*SELECTION*

It’s just over a year now since Donald Trump was elected for a second term, and the despair Democrats have experienced since then has been profound. Trump II has undeniably proven much worse than Trump I. However future historians may come to judge the Resistance’s apocalyptic warnings of democracy’s imminent demise, no one can deny that the Trump administration is seeking to carry out much of the Project 2025 agenda. The increasingly brutal and indiscriminate ICE raids are a national shame, while Trump has put his executive power in the service of a seemingly endless revenge tour. While he tries to broker quick trade and peace deals abroad—in the most gauche attempt ever to secure a Nobel Prize—he’s unsettling American society by attacking its universities, deploying the National Guard in major cities, and weaponizing the Department of Justice while also demanding that it pay him $230 million for investigating him while he was out of office.
Democrats, of course, have not lost all hope. October saw millions of Americans from around the country protest in “No Kings” marches. Meanwhile, Trump’s immigration, tariff, and inflation policies have been met with general dissatisfaction, as one poll after the next demonstrates. One year after Trump’s reelection, Democrats ran the board in off-year elections from California to New York, and there is optimism that they can regain some political control in Washington by performing well in next year’s midterm elections.

*DATA LISTING*
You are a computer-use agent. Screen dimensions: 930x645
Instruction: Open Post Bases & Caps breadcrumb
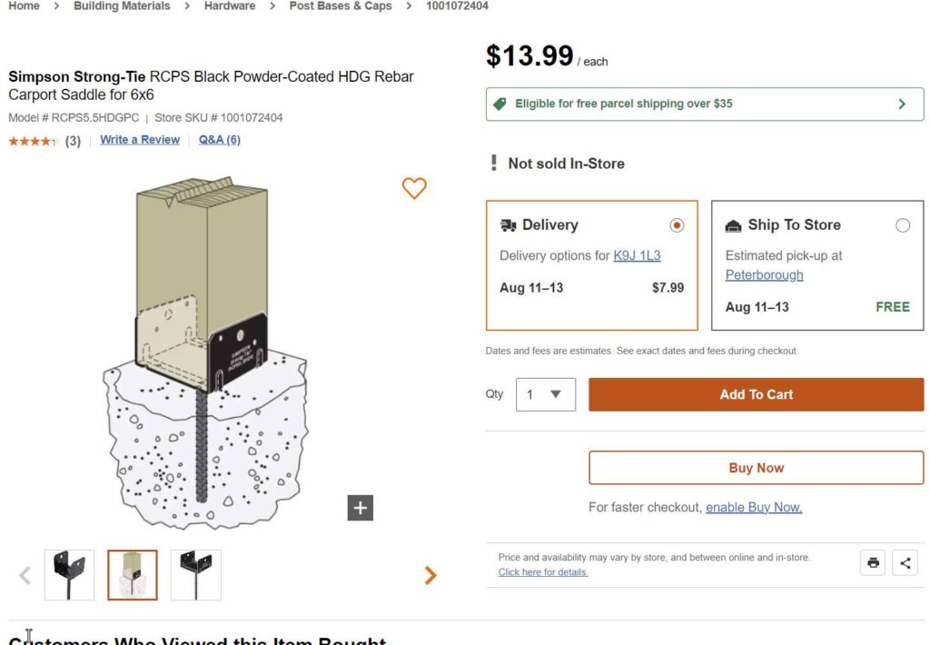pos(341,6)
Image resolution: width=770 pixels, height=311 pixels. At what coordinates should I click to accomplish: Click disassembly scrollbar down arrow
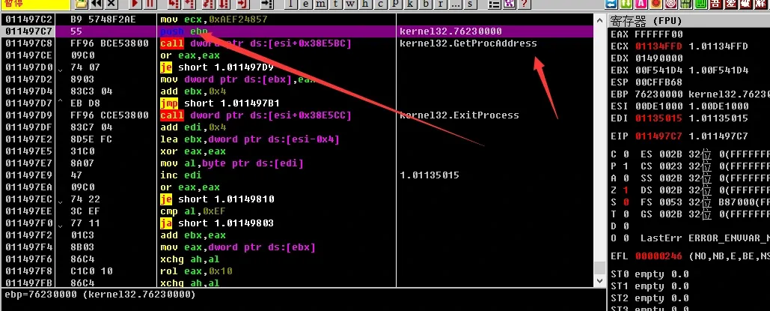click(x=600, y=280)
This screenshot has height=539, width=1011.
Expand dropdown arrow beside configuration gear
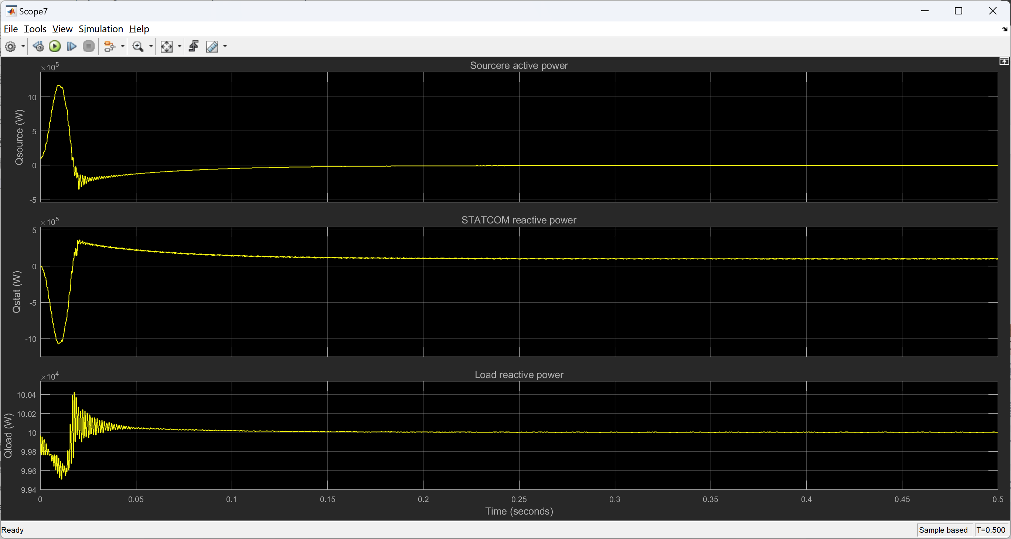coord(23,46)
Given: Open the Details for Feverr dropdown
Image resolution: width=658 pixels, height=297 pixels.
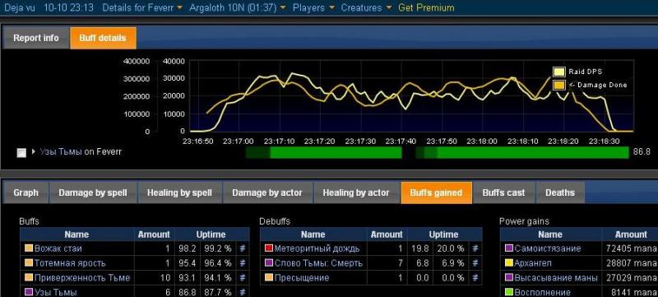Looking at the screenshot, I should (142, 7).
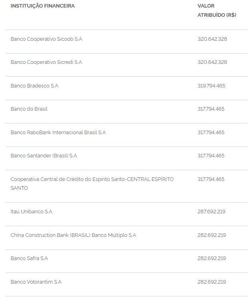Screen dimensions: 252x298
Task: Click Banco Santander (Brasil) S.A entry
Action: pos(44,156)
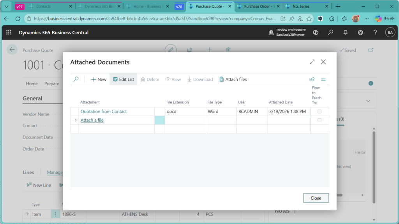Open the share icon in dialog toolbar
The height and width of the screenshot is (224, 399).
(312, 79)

*WHAT IS REQUIRED*
From the passage on Trump's second term:
(a) How much money does Trump demand that the Department of Justice pay him?
(b) In what month did the "No Kings" marches take place?
(c) Between which two states did Democrats win off-year elections?
Answer from the passage on Trump's second term alone, not from the records.

*COMPLETE ANSWER*
(a) $230 million
(b) October
(c) California and New York